The hardest part of almost any endeavour is the first step. That is because taking the first step requires a change from your normal patterns, and it involves committing to something new and unknown. Taking the leap into the mysterious future can be a very fearful exercise.
Every person I have talked to who has gone bungee jumping talks about how much they loved the experience of falling towards the ground and then bouncing back into the sky. When asked about the hardest part it's always - "Taking the leap off the edge". It's an activity that they could physically do easily - but stepping off the platform into the unknown is a fearful step.
With creativity in your workplace, you probably have a lot of excellent ideas. As long as they just remain ideas, you are stuck at the edge of the bungee platform. For an excellent idea to become a creative innovation - you have to take action and get started. The project ahead may seem daunting and even scary - but as you begin to make your idea a reality, more ideas will flourish and your creative confidence will increase.
Consultancy and training in this area is available, but here are a couple of tips to get you started.
Jump in Tandem
Creativity often happens best in small teams. It is here that new connections can be made and fears can be discussed together.
Very rarely will you have the entire skill-set necessary to make your idea into a reality, so having a creatively active team around you is essential to your success. Find a colleague who will be up for an adventure, and then begin to share your ideas with them. Most of the time, you will discover they have a wealth of creative ideas themselves, which you can both begin taking steps on to make them a reality.

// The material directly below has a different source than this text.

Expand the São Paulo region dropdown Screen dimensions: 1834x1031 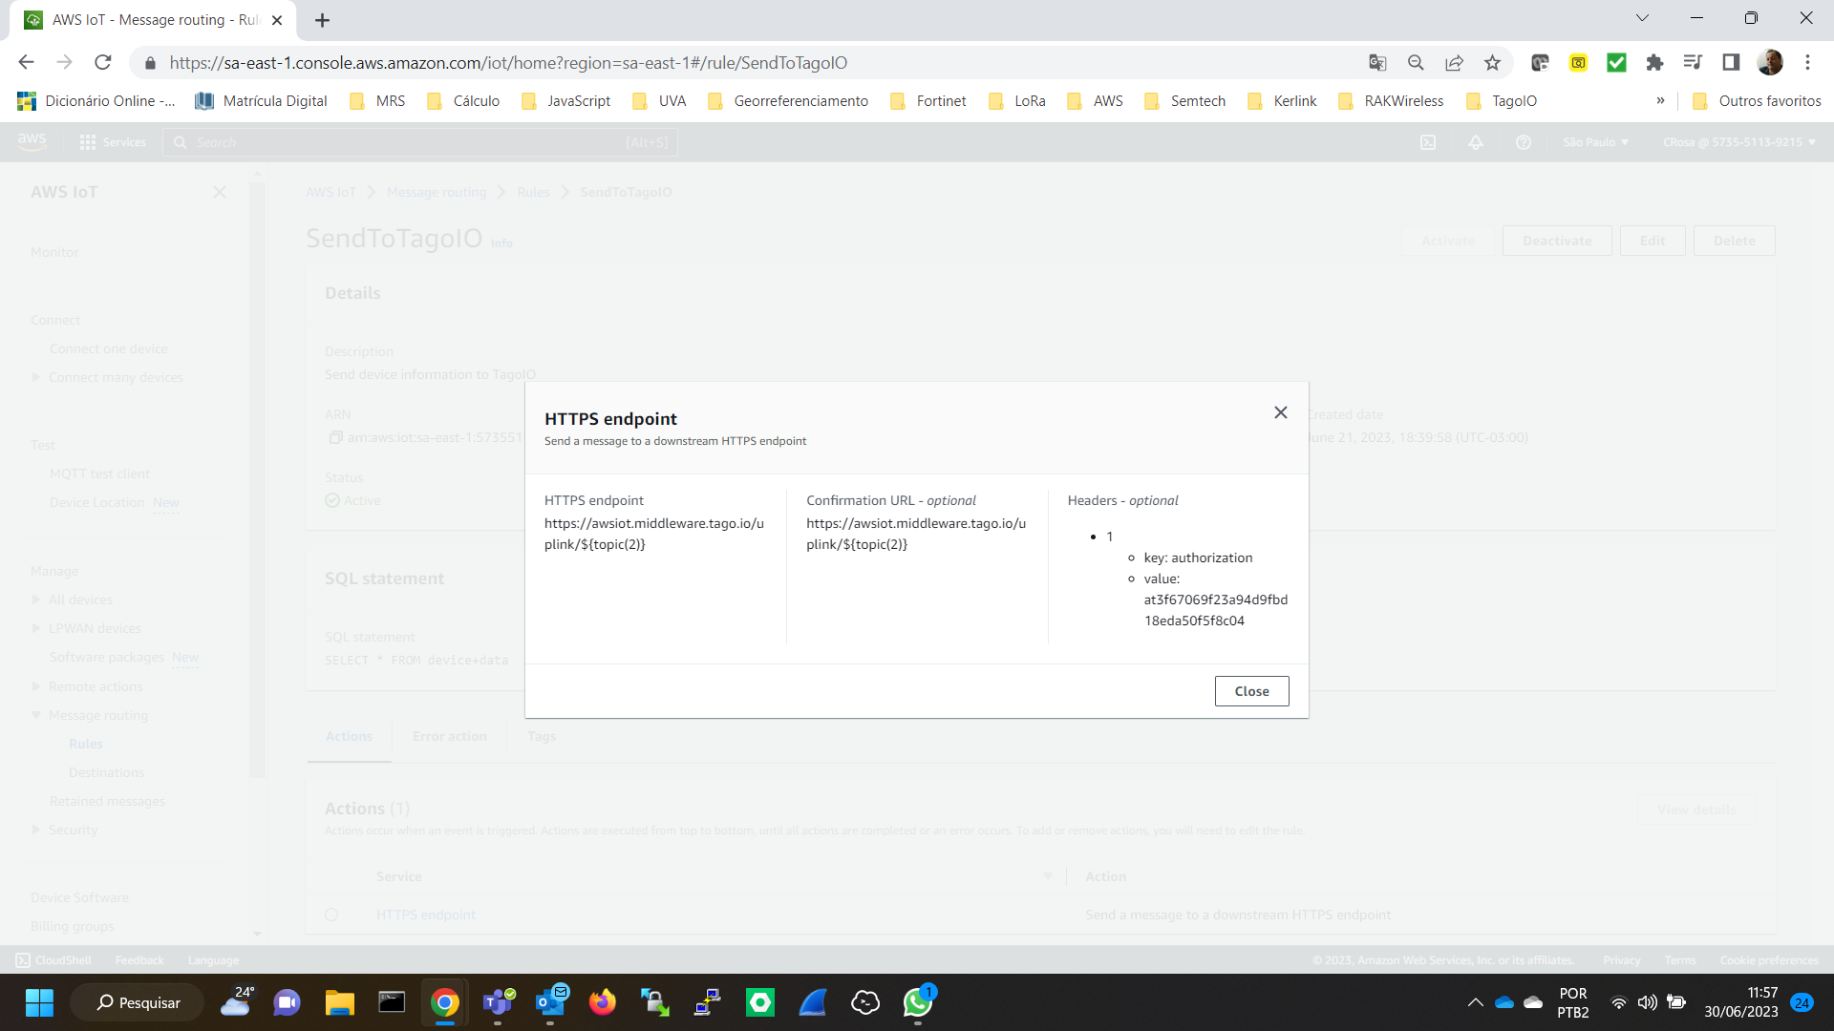coord(1595,142)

When you have a date that a project must be completed by, you can often surprise yourself with your productivity and your creativity in this time. Often, we think that we should leave creative ideas to linger, thinking time will help them develop naturally. Instead, giving yourself a tight deadline will force you to stop simply thinking, and start acting.
Tom and David Kelley, from IDEO, tell their employees, "Don't get ready, get started!". If you're standing behind the start-line with some of your creative ideas - sound the starter's gun yourself, and start turning ideas into reality.